> [Supplied material]
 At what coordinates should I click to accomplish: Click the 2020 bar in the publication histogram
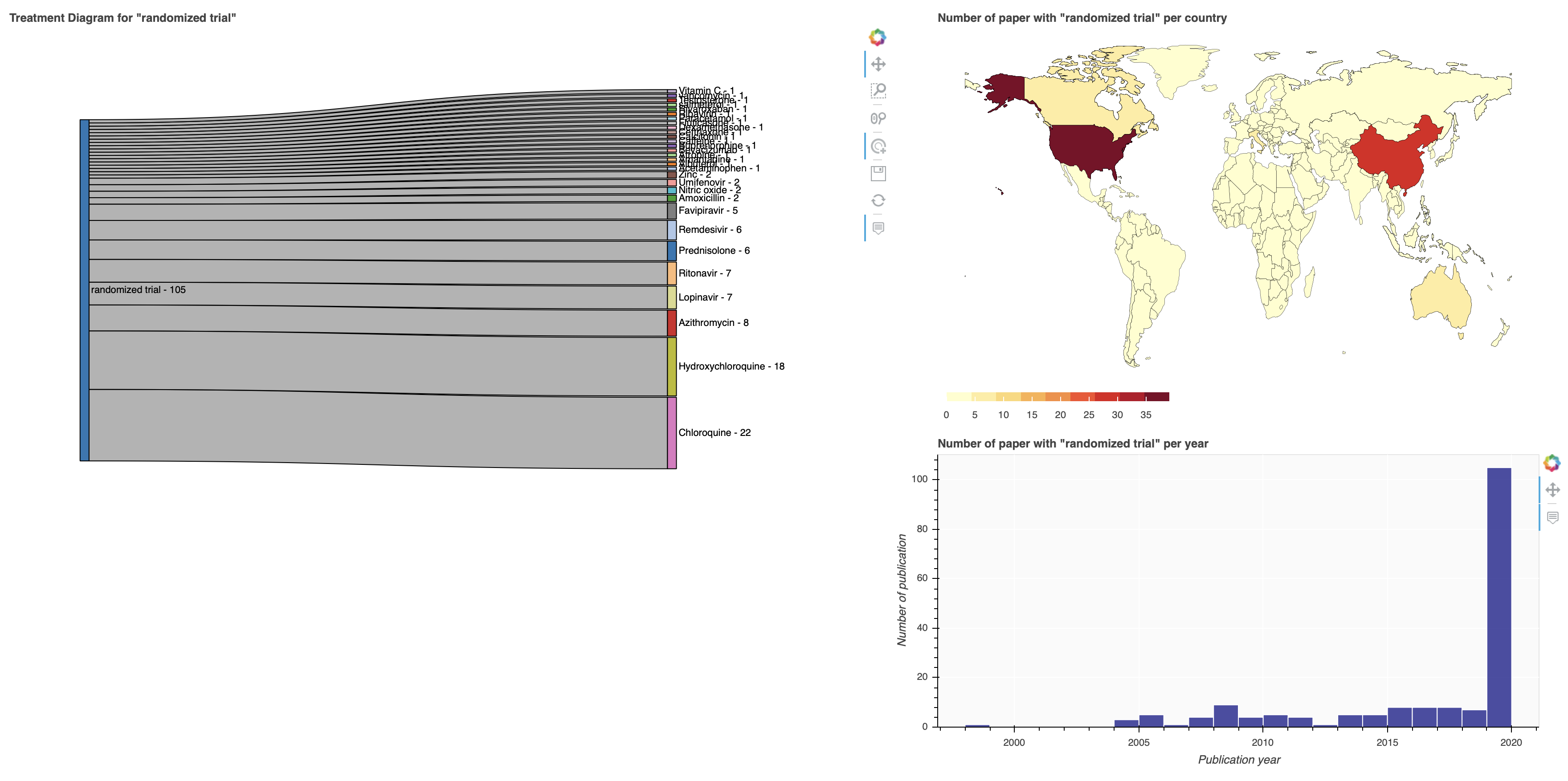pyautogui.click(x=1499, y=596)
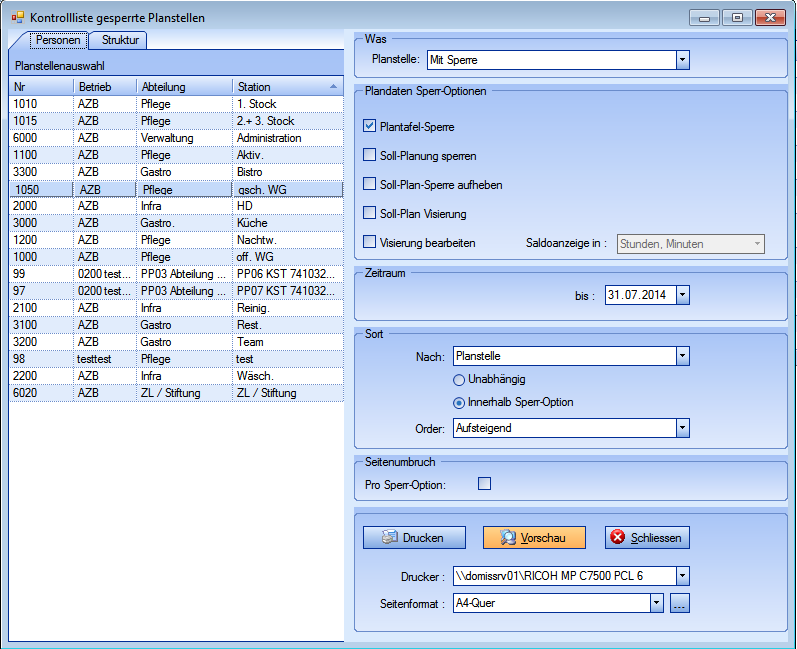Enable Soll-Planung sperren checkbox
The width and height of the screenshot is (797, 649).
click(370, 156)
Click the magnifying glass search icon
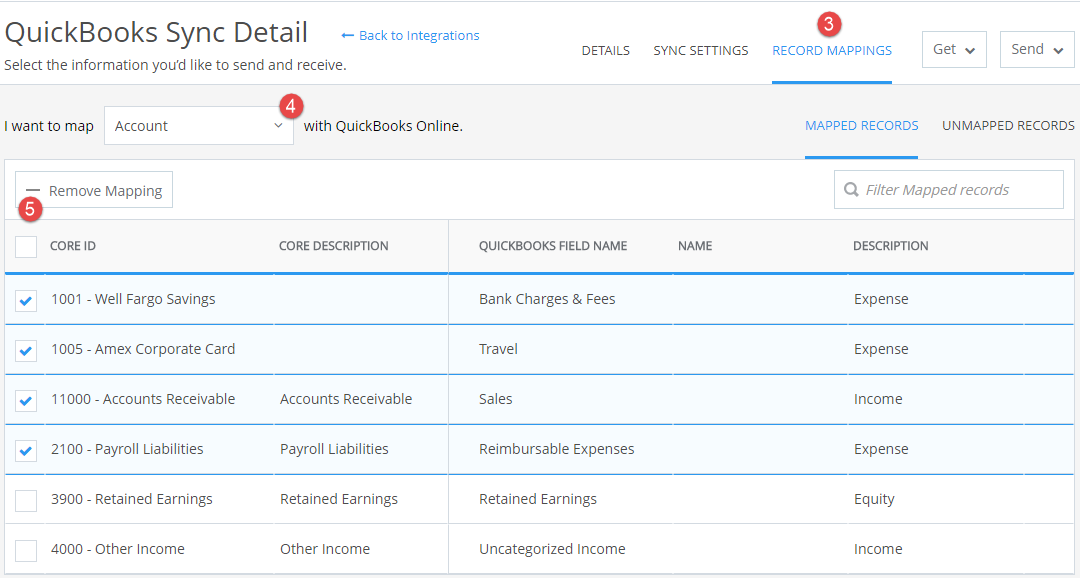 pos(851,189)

* * *

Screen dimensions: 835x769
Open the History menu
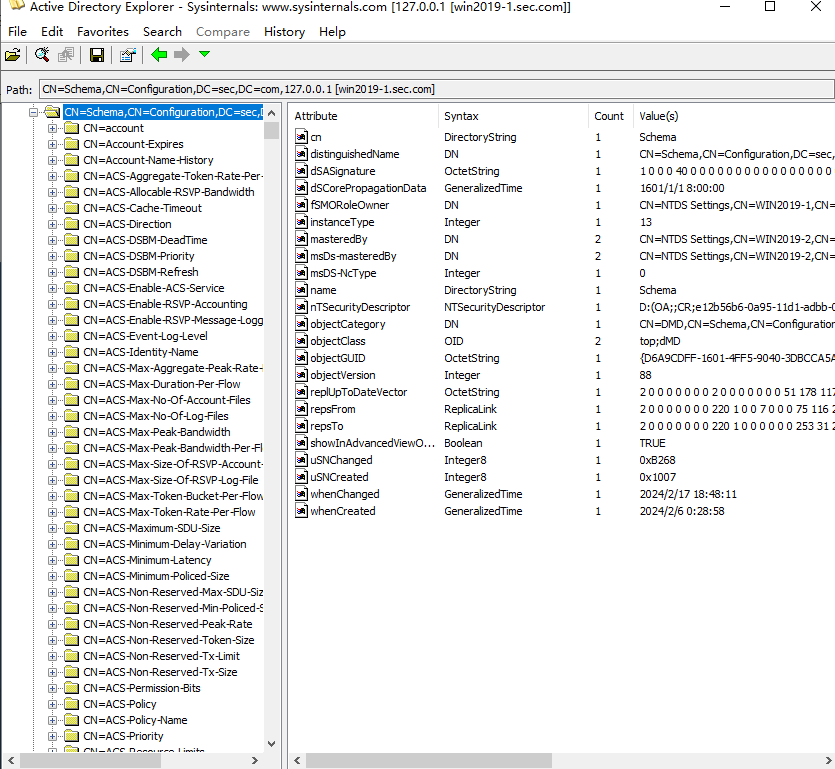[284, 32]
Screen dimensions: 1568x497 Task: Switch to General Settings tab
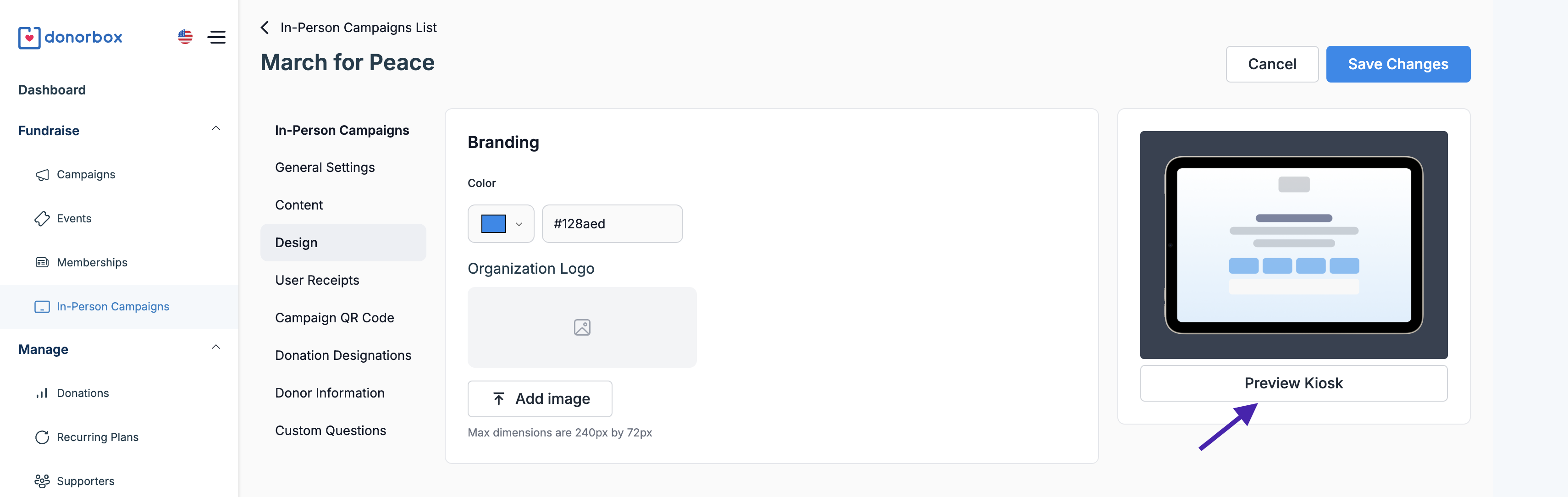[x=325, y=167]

==

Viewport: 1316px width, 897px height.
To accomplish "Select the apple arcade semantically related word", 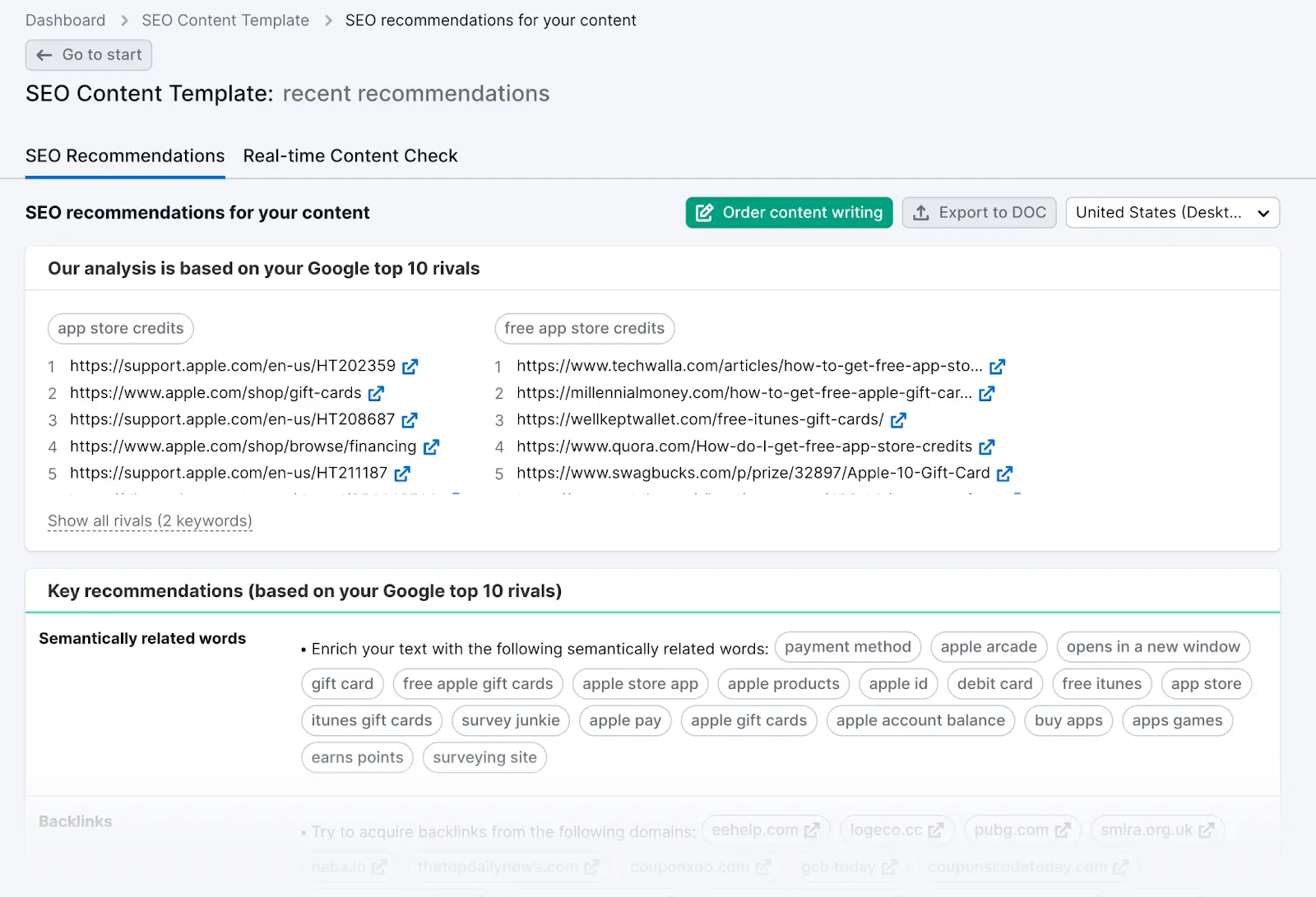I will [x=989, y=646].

> [What you need to do] Reproduce the records from the line containing "At what coordinates" up to and including the line containing "pos(851,189)", leaving out the pictures.

> [Result of the exercise]
 At what coordinates should I click to accomplish: Click the 2020 bar in the publication histogram
pyautogui.click(x=1499, y=596)
Enable Soll-Planung sperren checkbox
The width and height of the screenshot is (797, 649).
click(370, 156)
Click the magnifying glass search icon
 pos(851,189)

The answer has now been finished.